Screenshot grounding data
* * *
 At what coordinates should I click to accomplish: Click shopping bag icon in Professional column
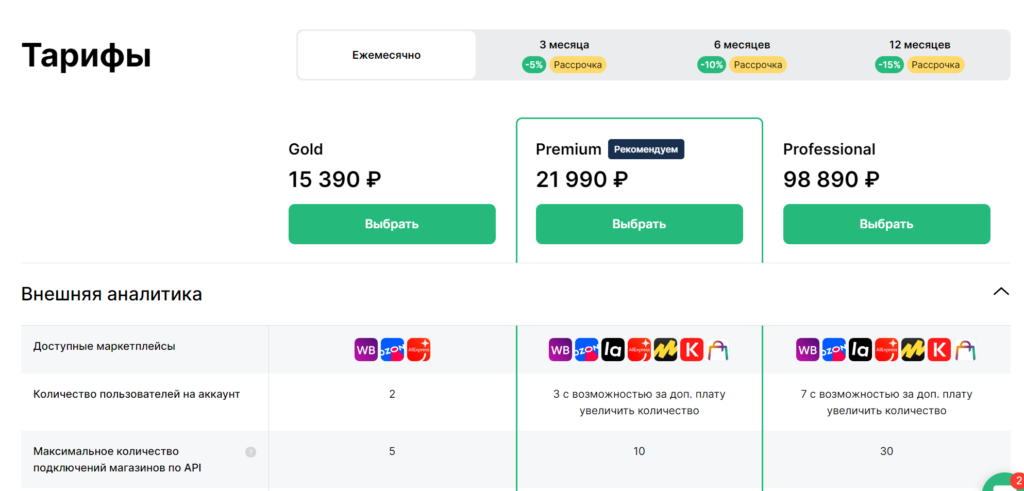click(965, 350)
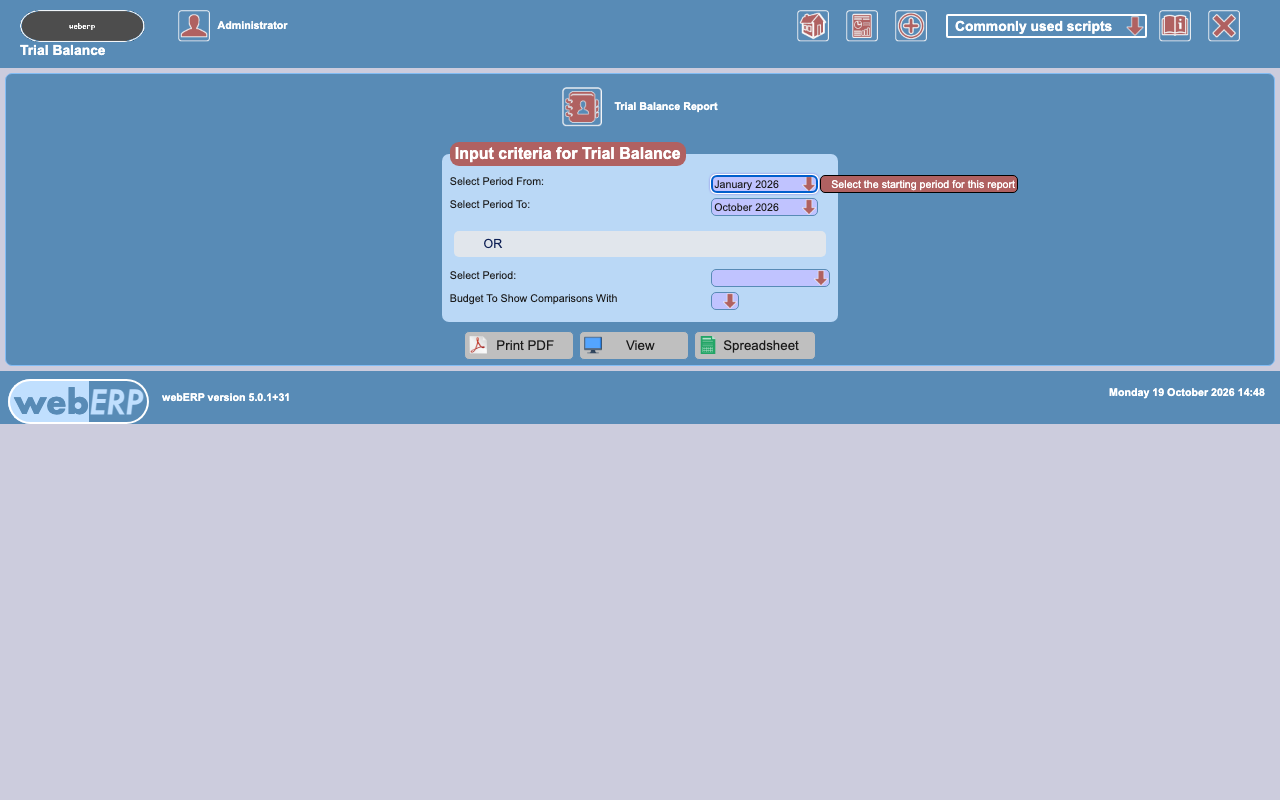
Task: Open the Select Period From dropdown
Action: tap(764, 184)
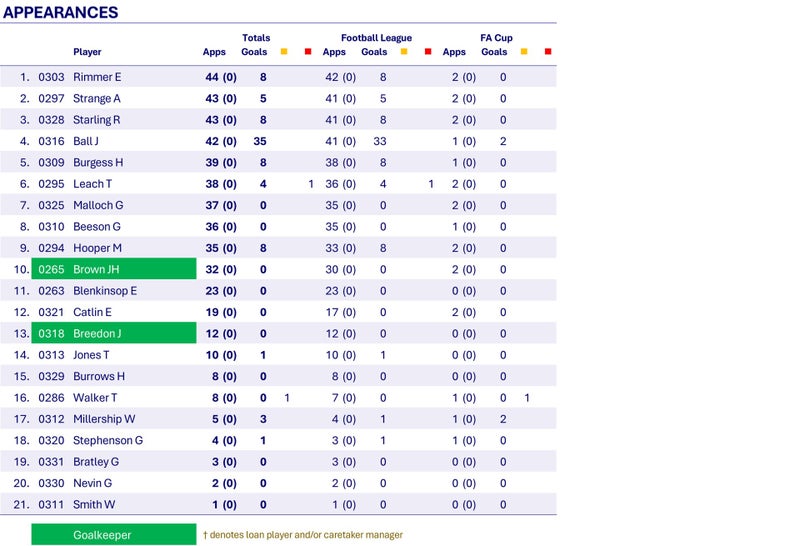Image resolution: width=800 pixels, height=546 pixels.
Task: Click the Totals Apps column header
Action: coord(214,52)

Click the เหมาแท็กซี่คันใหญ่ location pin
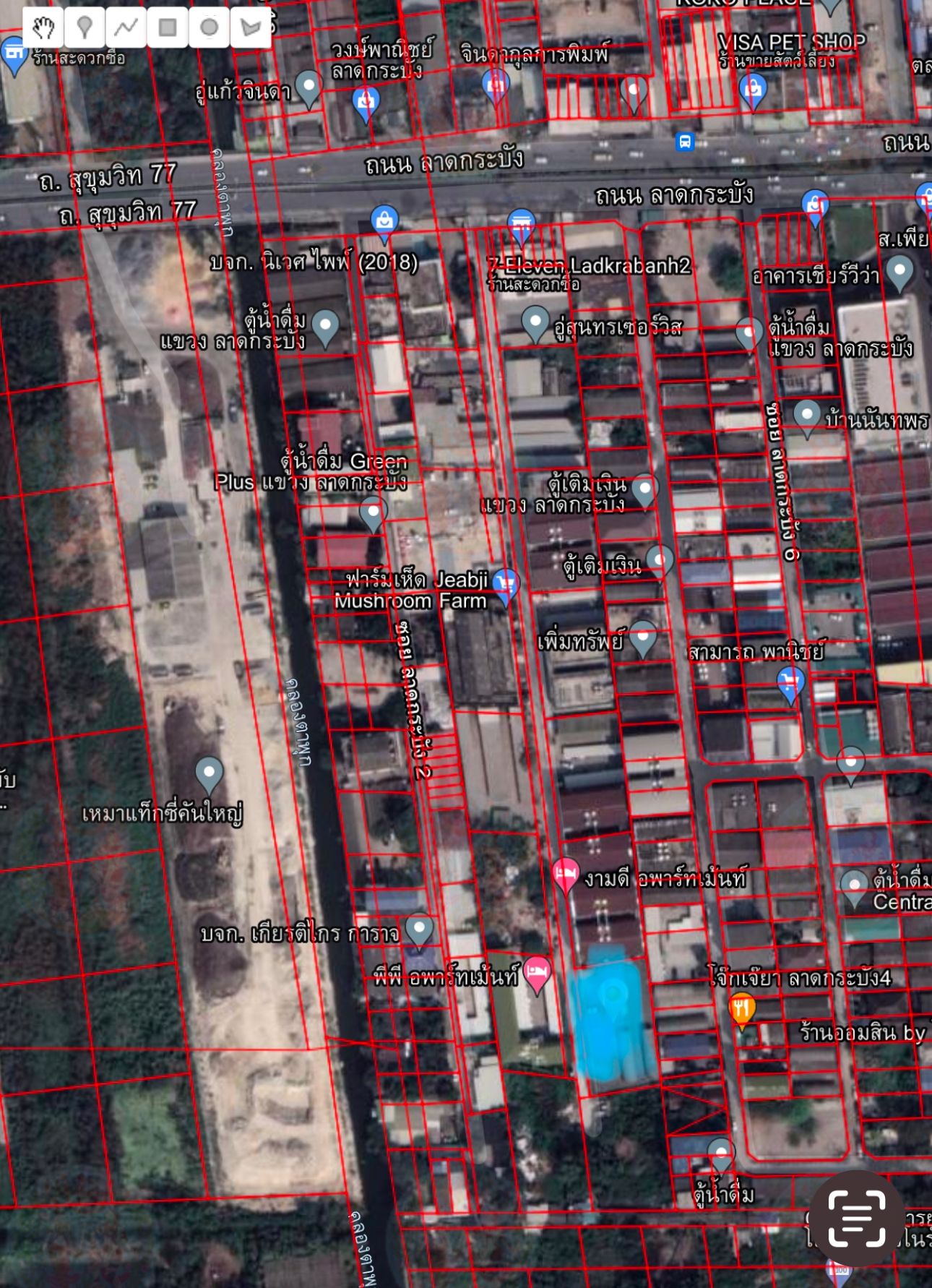pos(210,776)
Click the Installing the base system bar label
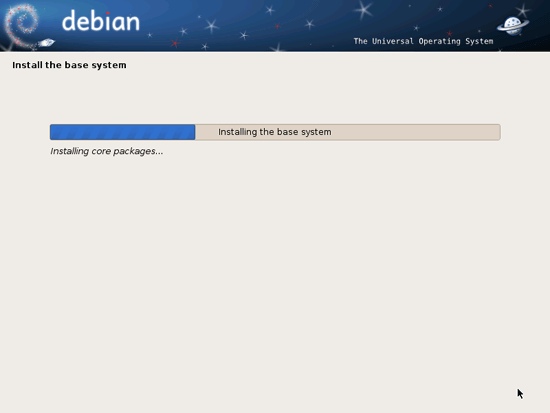This screenshot has width=550, height=413. [x=275, y=132]
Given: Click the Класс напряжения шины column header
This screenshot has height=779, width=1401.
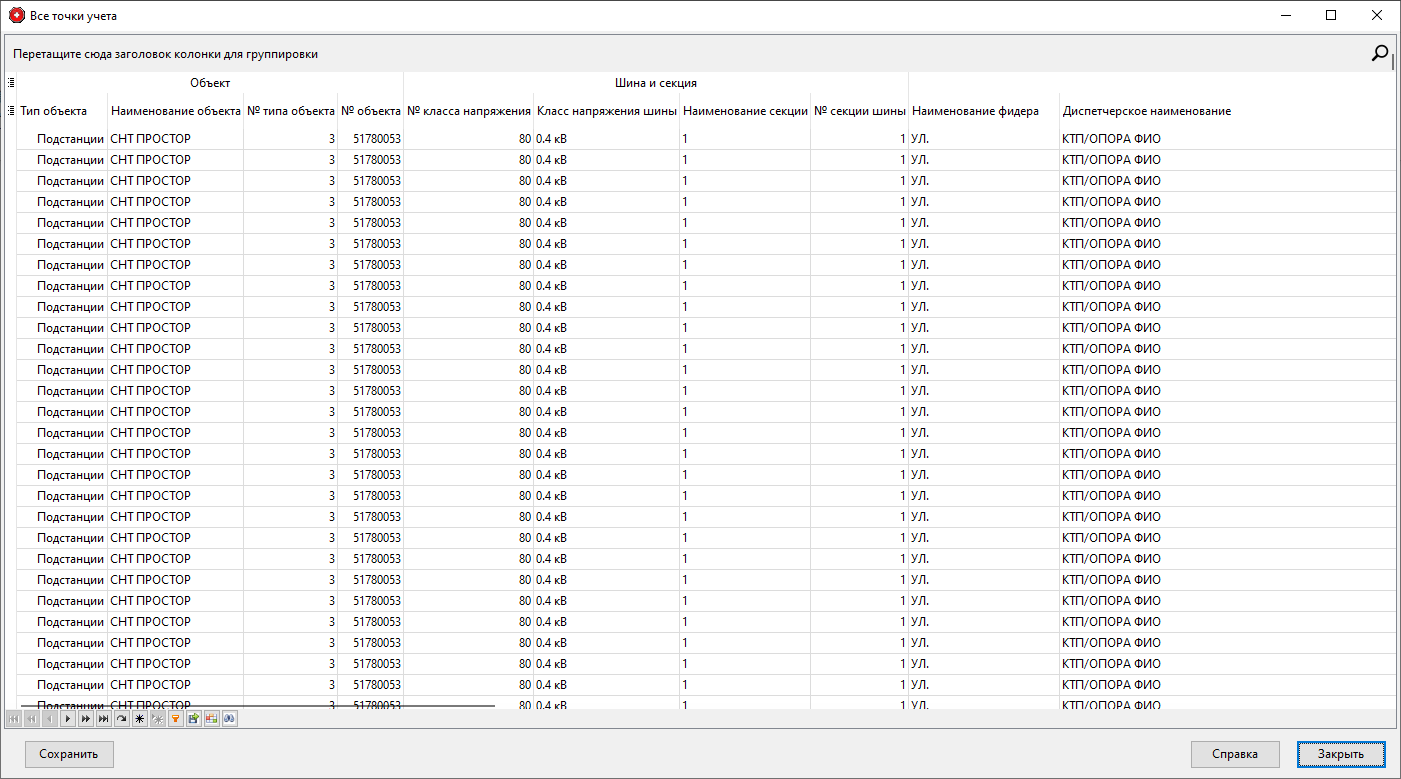Looking at the screenshot, I should (606, 111).
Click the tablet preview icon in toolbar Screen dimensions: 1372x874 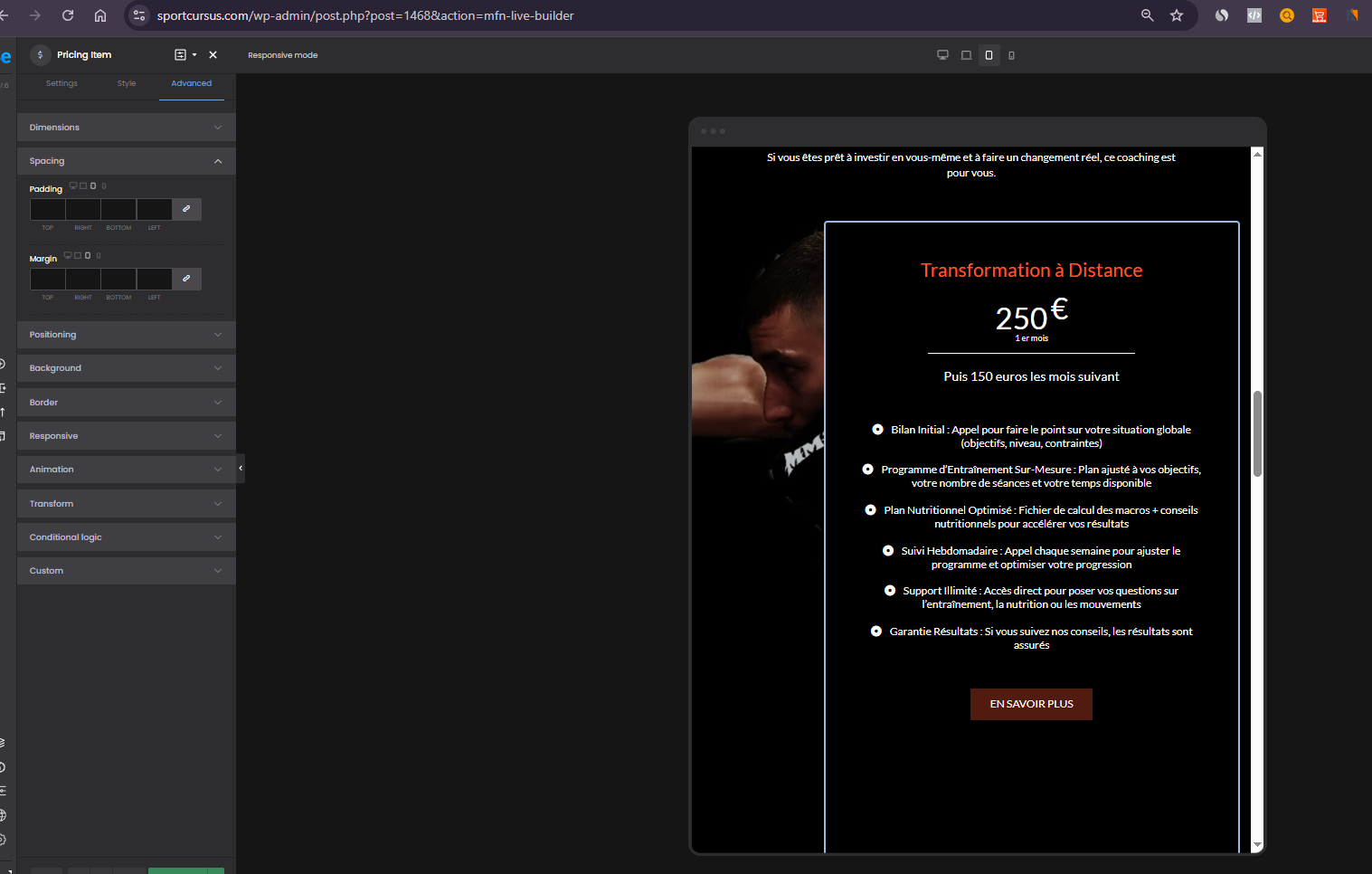pyautogui.click(x=989, y=55)
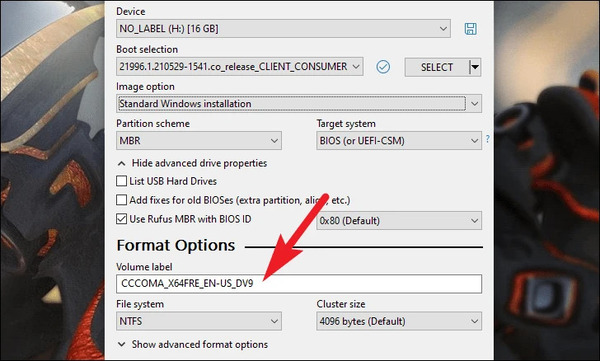
Task: Open the BIOS ID 0x80 dropdown
Action: point(399,221)
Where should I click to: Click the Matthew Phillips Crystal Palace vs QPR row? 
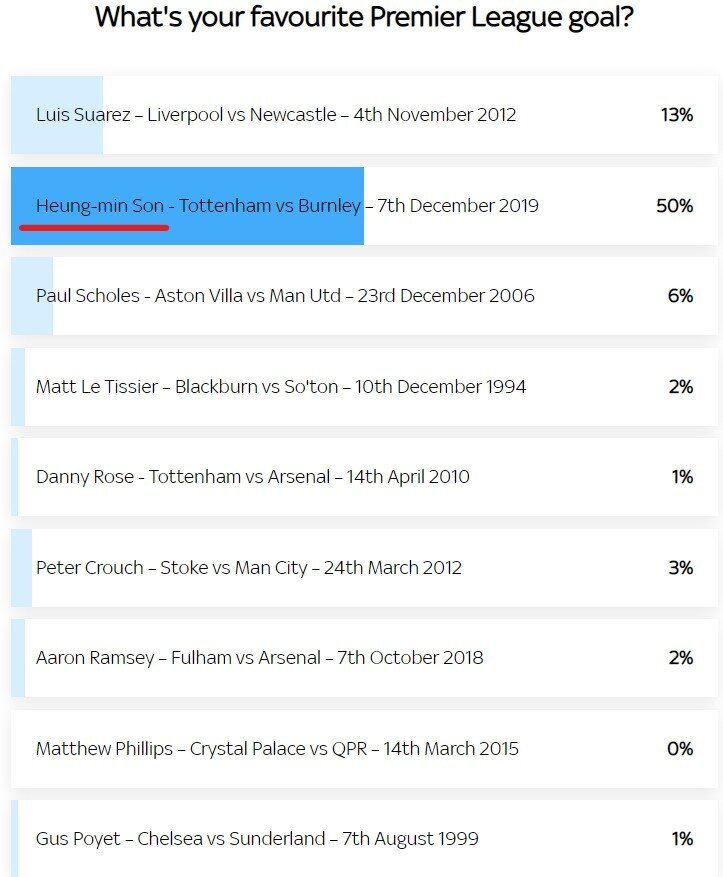click(364, 749)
* * *
GOAL OF THE EXERCISE — Only the lines from the one containing "Where should I" through the last line of the records above should be repeated, exactly and without pictures.

SOLUTION BELOW —
Where should I click to: Click the Matthew Phillips Crystal Palace vs QPR row? 
click(364, 749)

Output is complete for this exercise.